Syria’s agony is imposing serious costs for neighbors in terms of refugees, lost trade and dampened investment.
Lebanon’s Banks Shine Through Dark Times
In many countries, banks are a source of embarrassment or anger, with memories of the financial crisis still raw. In Lebanon, by contrast, the banks are a source of pride, well-regulated and well-managed, seen as among the country’s more stable institutions at a time when the government struggles to do anything meaningful.
“The prevailing cliché is that the Lebanese banking sector is located on a remote island, has not been affected by the operating environment in Lebanon or by the slowing economic activity, and that it continues to post astronomical profits,” says Nassib Ghobril, chief economist at Byblos Bank.
That, he says, is a stretch: Low GDP growth, around 1%, in an economy accustomed to high growth before the Syrian civil war, has impacted return-on-average assets and return-on-average equity, which are currently around 1% and 12%, respectively.
However, Lebanon’s banks are continuing to lend to business. In total, they have lent $710 million to agriculture, $6.2 billion to industry, $10.9 billion to real estate developers, some $3.4 billion to retailers, $1.6 billion to hotels and restaurants, and $774 million to healthcare and social services.
Most important, they continue to attract private-sector deposits: a total of some $157.1 billion at the end of August, up 3.6% year-to-date and equivalent to three times the size of the Lebanese economy.
“The high level of trust has allowed banks to continue to attract deposits and, in turn, to contribute to economic stability, public finances and the monetary system,” says Ghobril.
Standard & Poors recently upgraded the three Lebanese banks it rates, largely because of the continued investment inflows from expatriates and remittances from Lebanese working abroad.
“After six years of domestic and regional turmoil, the Lebanese banking sector is still growing and remains profitable, in addition to having good financial standing (for instance: capital adequacy ratio at 14%; nonperforming loans at 3.6%; and liquidity at 57%),” says Saad Azhari, CEO of Blom Bank, one of the three banks S&P upgraded. He says the focus remains on being cautious and minimizing risk.
“We are expanding our presence overseas to diversify revenues and risk. In addition, we are diversifying products in retail, corporate, wealth management, private banking and insurance services to capture various economic sectors, income groups and demographic groups,” he says.

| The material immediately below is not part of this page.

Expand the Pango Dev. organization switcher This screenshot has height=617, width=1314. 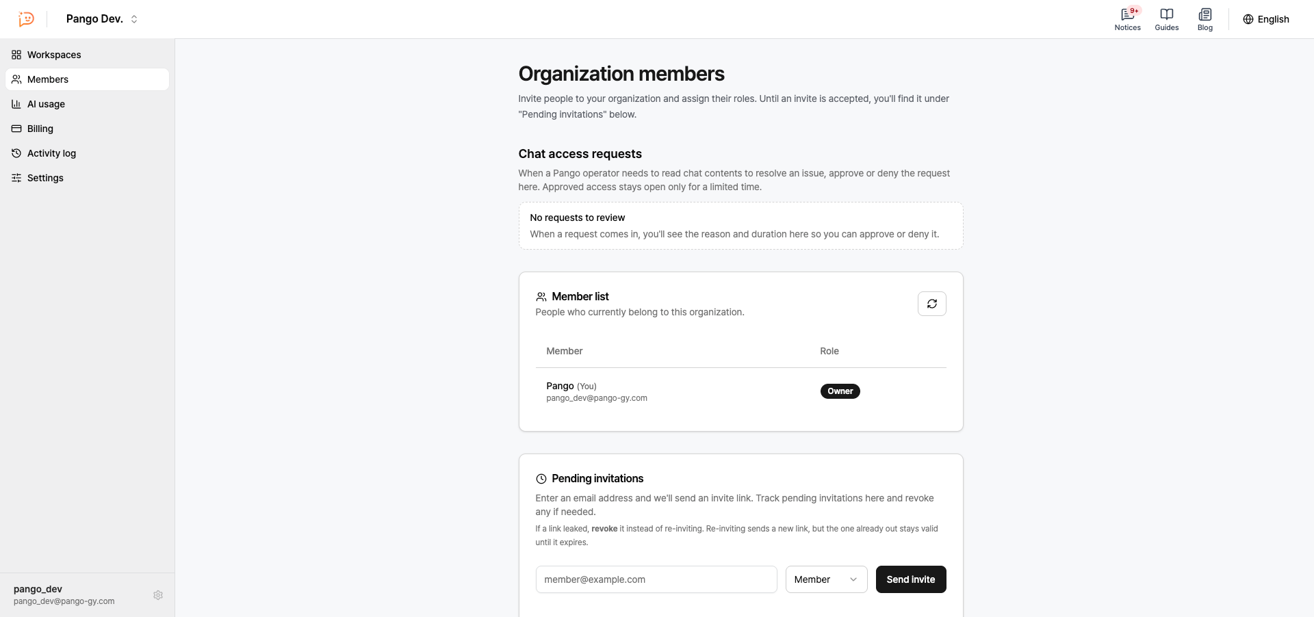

What Lebanon’s banks would like most is a change in central bank policy to enable meaningful consolidation. Though there has been some movement—in September, Byblos Bank purchased Banque Phararon and Chiha, established in 1876, with five branches and almost $250 million in deposits—some in the sector argue that eventually some consolidation is needed among the top 10 banks, which account for 80% of the industry’s assets.
If the sector had two or three megabanks created by consolidation, they could play a much more significant role in the region, boosting Lebanon’s business profile in key Gulf markets, says Freddie Baz, group strategy director for the Bank Audi Group. He admits, however, that this might not happen anytime soon.
“The central bank understandably has more pressing concerns right now, including maintaining macroeconomic stability and confidence,” he says.